В это время послышался приближающийся топот бешено несшихся к нему всадников, очевидно, из авангарда. У Богдана застыло сердце в груди.

— Ясновельможный гетмане! — осадил перед ним запорожец коня. — От заката солнца наступает на нас какая–то рать… Распознать кто — еще нельзя, а видно по мареву и слышно по гуку в земле, что конница.

— Конница от заката? — переспросил Богдан. — Не обошли ли поляки? А может быть… Нет, Тугай–бей шел бы от полудня с тыла, — несомненно, что это враги! — и, подавив в себе смущенье и тревогу, крикнул громким и бодрым голосом: — Стой! Стройся, шикуйся в табор!

Команду гетмана подхватили полковники, от них приняли сотники и передали куренным атаманам, а последние уже своим батавам, и понесся гетманский приказ от лавы до лавы перекатным, замирающим эхом. Передние ряды стали, к ним начали примыкать подходившие, и растянувшийся хвостом змей вдруг стал сжиматься и толстеть с шеи, расширяясь до полного изменения первоначальной формы. Конница распахнулась на две половины и дала место пехоте, а сама вытянулась справа и слева двумя широкими крыльями; в центре выстроились густыми лавами пешие полки, за ними подходивший обоз начал устанавливать возы в грозный четвероугольник с двумя орудиями по углам, который при надобности мог вместить в себя все полки и составить неприступное прикрытие, особенно если время еще позволяло окопаться рвами.

Богдан, поручая старшине отаборить поскорее полки, сам между тем поскакал к ближайшей могиле и стал с вершины ее обозревать окрестность. В глазах у него не было уже и тени, тревоги, напротив того, они горели отвагой и огнем: теперь осматривал поле не подозрительный, сомневающийся в самом себе ставленник, а опытный полководец–герой, привыкший к победам и славе. У ног гетмана колоссальным кругом расстилалась степь, что гладь зеленого моря; из этой глади то сям, то там, словно островки, возвышались курганы, а вдали, на краю горизонта, убегающею лентой синели луга. Везде было пустынно, безлюдно; нигде не обнаруживалось движение масс, только на вершинах холмов чернели одинокие всадники да двигались иногда такие же продолговатые черные точки по далеким окраинам, описывая широкие дуги. Вдруг две, три точки приблизились к дальнему кургану; в то же мгновение сорвался с него всадник и понесся стрелою к другому; не успел он доскакать, как с этого кургана полетел вскачь вартовой до следующего возвышения и т. д. Наконец через десяток минут примчался к подножию холма, где стоял гетман, вестовой запорожец и гаркнул, махая шапкой:

— Татары, ясновельможный, татары!.. Тугай–бей!

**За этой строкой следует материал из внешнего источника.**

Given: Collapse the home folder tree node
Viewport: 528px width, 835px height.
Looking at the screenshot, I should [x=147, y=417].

У Богдана от прилива радости захватило даже дыхание; он только мог воскликнуть: «Боже великий!» — и перекрестился широким крестом.

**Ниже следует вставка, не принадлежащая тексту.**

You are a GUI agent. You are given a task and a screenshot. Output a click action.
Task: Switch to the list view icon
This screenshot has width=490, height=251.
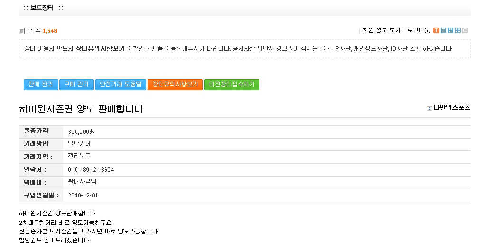(443, 30)
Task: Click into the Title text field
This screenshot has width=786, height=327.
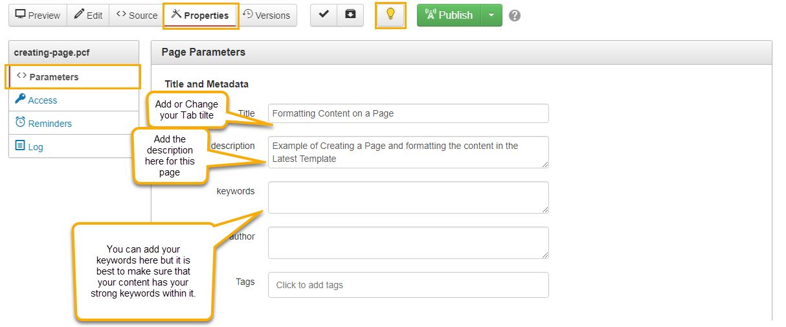Action: pyautogui.click(x=408, y=113)
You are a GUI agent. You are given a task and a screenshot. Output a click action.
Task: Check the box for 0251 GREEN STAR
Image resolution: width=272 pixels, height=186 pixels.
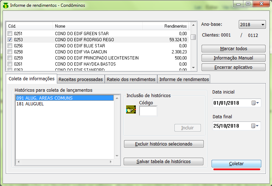tap(10, 34)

Из–за лугов начали действительно выступать изогнутыми линиями движущиеся массы; по своеобразной неправильности их и по следующим за ними кибиткам Богдан сразу узнал орду; она приближалась к его полкам на полных рысях.

Между тем и козачья старшина, известившись, что впереди не враги, а союзники, поспешила вместе с хорунжими и бунчужными к своему гетману и окружила его полукругом; над Богданом развернулись два знамени и склонились бунчуки.

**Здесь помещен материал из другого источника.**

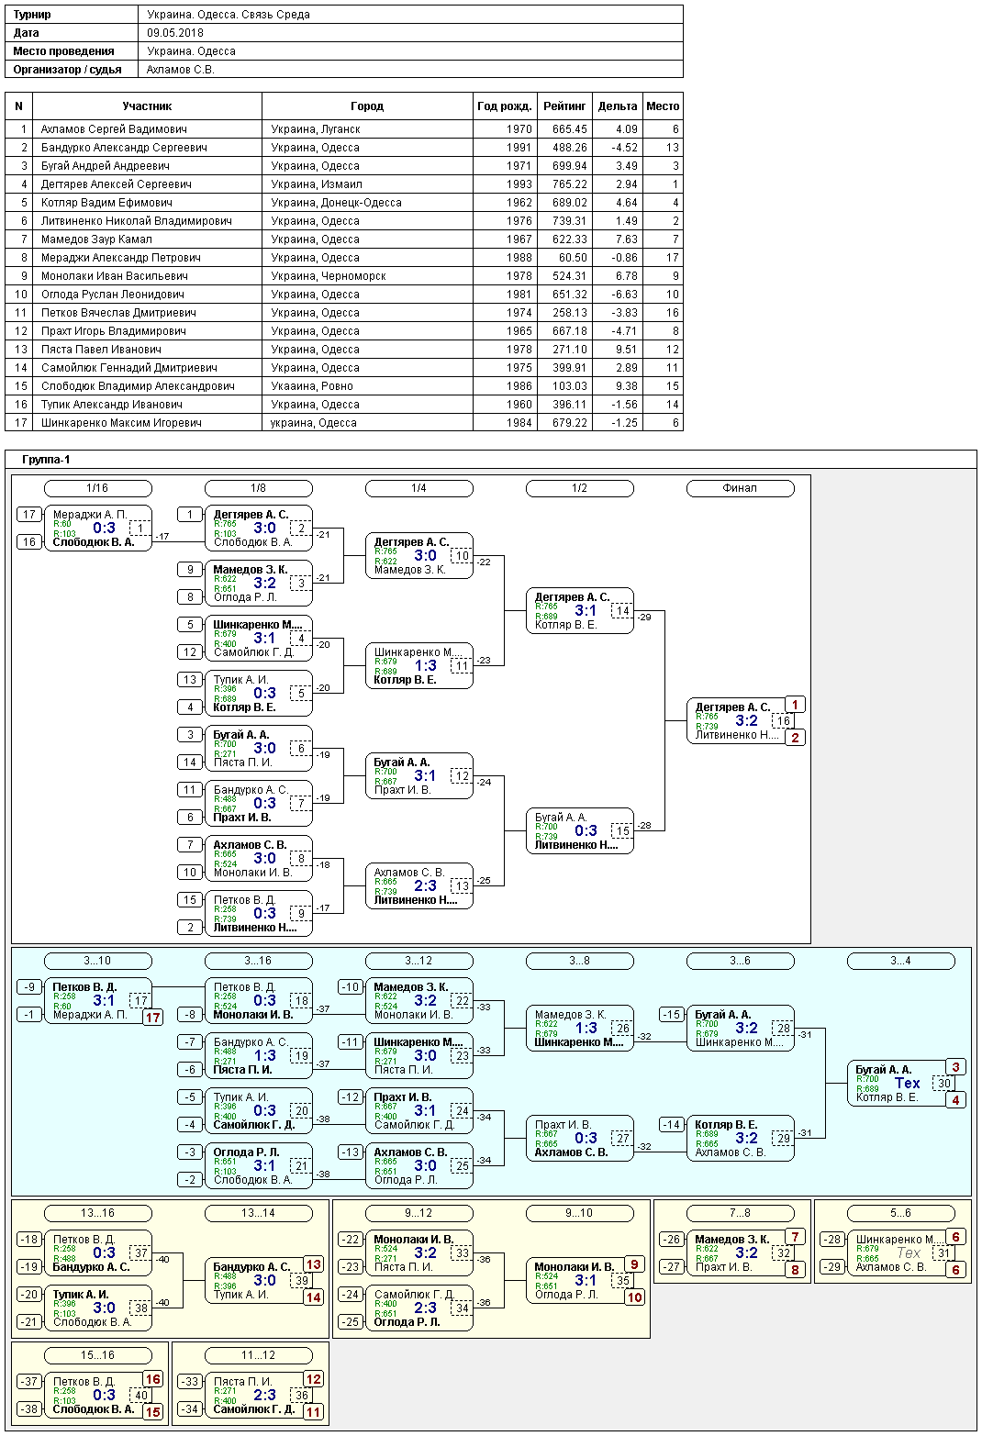Click the Tex score in 3...4 match

tap(907, 1084)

Через полчаса перед выстроенными развернутым строем запорожцами и отаборенной в густых лавах пехотой волновалась уже неправильными массами орда, вооруженная саблями, ятаганами и луками. Остановились татары, и Тугай–бей, атлетического сложения богатырь, черноволосый, темнокожий, с прорезанными узко глазами, поскакал с своими мурзами и каваджами к холму; запорожцы затрубили в трубы, ударили в бубны и котлы и, крикнувши татарам: «Дорогие гости, мир вам!» — принялись палить из мушкетов.

А татары в свою очередь загалдели, махая руками: «Ташгелды! Барабар!», «Будьте благословенны! Дружба навеки!»